At such time as a cable company should follow the lead of DirecTv, is the Bolt plus capable of outputting a 4K channel should a cable company send one down the cable?


----------



## fyodor (Sep 19, 2006)

In theory, yes. In practice, who knows? I don't see anyone channels announcing 4K programming and I don't see any cable providers offering it. When/if it happens, I suspect that we'll end up seeing it delivered through some sort of Internet streaming mechanism rather than as a QAM cable broadcast. And there's no guarantee they'll send it in a way that the Bolt can handle.
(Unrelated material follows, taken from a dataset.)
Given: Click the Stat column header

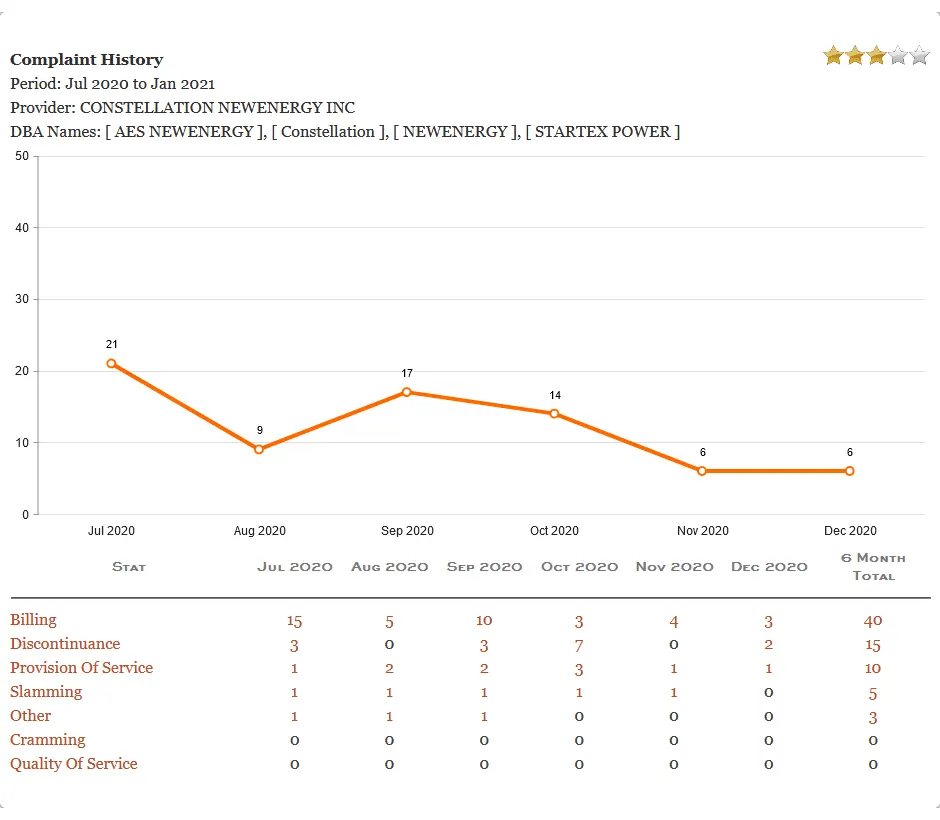Looking at the screenshot, I should [128, 567].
As a general proposition, buy a device for what it can do today. This is doubly true for Tivo. I love my Tivo but they have a long history of promising and not delivering new features.


----------



## TonyD79 (Jan 4, 2002)

Looks like satellite is the only source of 4K linear except for IP style implementations like Comcast did for the Olympics.


----------



## aaronwt (Jan 31, 2002)

Davelnlr_ said:


> At such time as a cable company should follow the lead of DirecTv, is the Bolt plus capable of outputting a 4K channel should a cable company send one down the cable?





TonyD79 said:


> Looks like satellite is the only source of 4K linear except for IP style implementations like Comcast did for the Olympics.
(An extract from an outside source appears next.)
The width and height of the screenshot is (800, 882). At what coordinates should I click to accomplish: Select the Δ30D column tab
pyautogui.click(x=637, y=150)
There are at least one or two cable providers that are currently broadcasting UHD content using QAM.

Someone on the forum has a cable provider that broadcasts some QAM UHD channels. They were able to record them and watch them back on the Bolt just fine. I remember them posting in one of the threads earlier this year. But I don't remember who it was.


----------



## JoeKustra (Dec 7, 2012)

Some posting on 4K -> Hydra coming to local cable company

Nothing on my feed yet.


----------



## stevelion (Aug 2, 2014)

My cable company, SECV Birdsboro, appears to be sending four 4K channels: NASA 4K, Fashion 4K, Nature Vision 4K, and The Country Network 4K. Appears to be a trial as the CSRs I spoke to knew nothing about it and their cable boxes do not even show these channels. I'm curios to know if I get a Bolt+ if I would be able to view these channels. It's not clear that this equipment is capable of decoding 4K QAM channels.


----------



## JoeKustra (Dec 7, 2012)

stevelion said:


> My cable company, SECV Birdsboro, appears to be sending four 4K channels: NASA 4K, Fashion 4K, Nature Vision 4K, and The Country Network 4K. Appears to be a trial as the CSRs I spoke to knew nothing about it and their cable boxes do not even show these channels. I'm curios to know if I get a Bolt+ if I would be able to view these channels. It's not clear that this equipment is capable of decoding 4K QAM channels.


My lineup (Hazleton) has the four UHD channels in the guide. There is no signal on those channels. Try asking here: Service Electric Cablevision News - Cable users | DSLReports Forums

I noticed that those channels are not shown on the web site guide either.


----------